Did you know that the 10k steps theory was actually a Japanese marketing campaign for the run up 1964 Toyko Olympics? It was simply a way to encourage the Japanse to become more active.
We all love that little “party on your wrist” when your Fitbit beeps to tell you that you have hit the 10k steps benchmark, but recent research has shown that the daily goal may not be all it’s cracked up to be.
Have you heard of Active 10?
Active 10 is a project that was backed by Public Health which aims to encourage adults to build more physical activity into their life, starting with a daily brisk ten-minute walk. You can download the free app here. They say that research shows that doing three x 10 mins brisk walks a day where your heart rate increases is much more beneficial and you lose weight faster than just completing 10k steps a day. If you sit at a desk all day and find the prospect of trying to reach 10,000 steps incredibly daunting, going for a quick walk at lunchtime and after work may be your solution.
But it's not all about losing weight
For me, walking each day is not about losing weight, or even keeping fit. For me, it is nourishment that I need for my soul and for my mind. If I want to be creative or find inspiration to solve a problem in my business or in my life then I need to find space in my mind to enable me to source the solutions. Walking is my answer. For me, it is a form of meditation and I get so much more out of it than just keeping healthy.
I found myself getting frustrated that the government was suggesting that walking just 3k steps a day increasing the pace was the best option for the general public. I agree that increasing your pace is good for the heart, but there are so many other benefits to a long walk that you simply can not achieve in ten minutes.
A longer walk can…
- It can improve your mood (a good walk gets rid of the grumps)

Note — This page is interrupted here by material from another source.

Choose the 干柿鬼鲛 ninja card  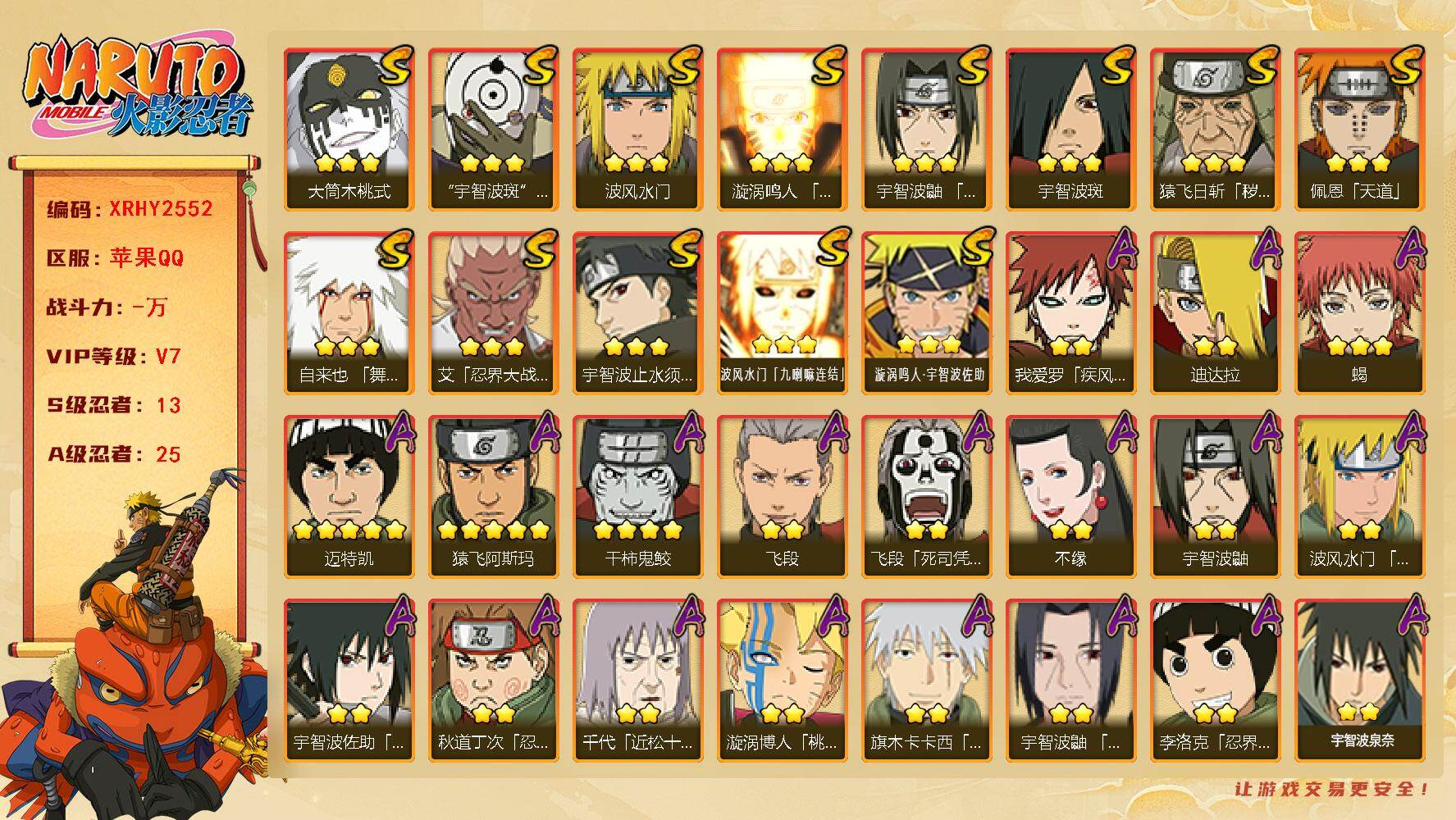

- Kick start your creative juices
- Lower your blood pressure
- Keep your legs looking great! (Longer walks prevents varicose veins)
- Help fight depression, cancer, dementia and many other ailments.
I listened to a podcast last week where a 70-year-old guy was talking about how regular longer walks was assisting him with keeping his Parkinson's Disease at bay. (Check out Dan Mullins – My Camino – The Podcast here)
During your walks, if you can increase the pace for a few minutes, then this will have many benefits of the Active 10. I certainly encourage all walkers to try and increase their heart rate at least once or twice during a walk.
I may start including a couple of brief power walks during my Thursday evening saunters!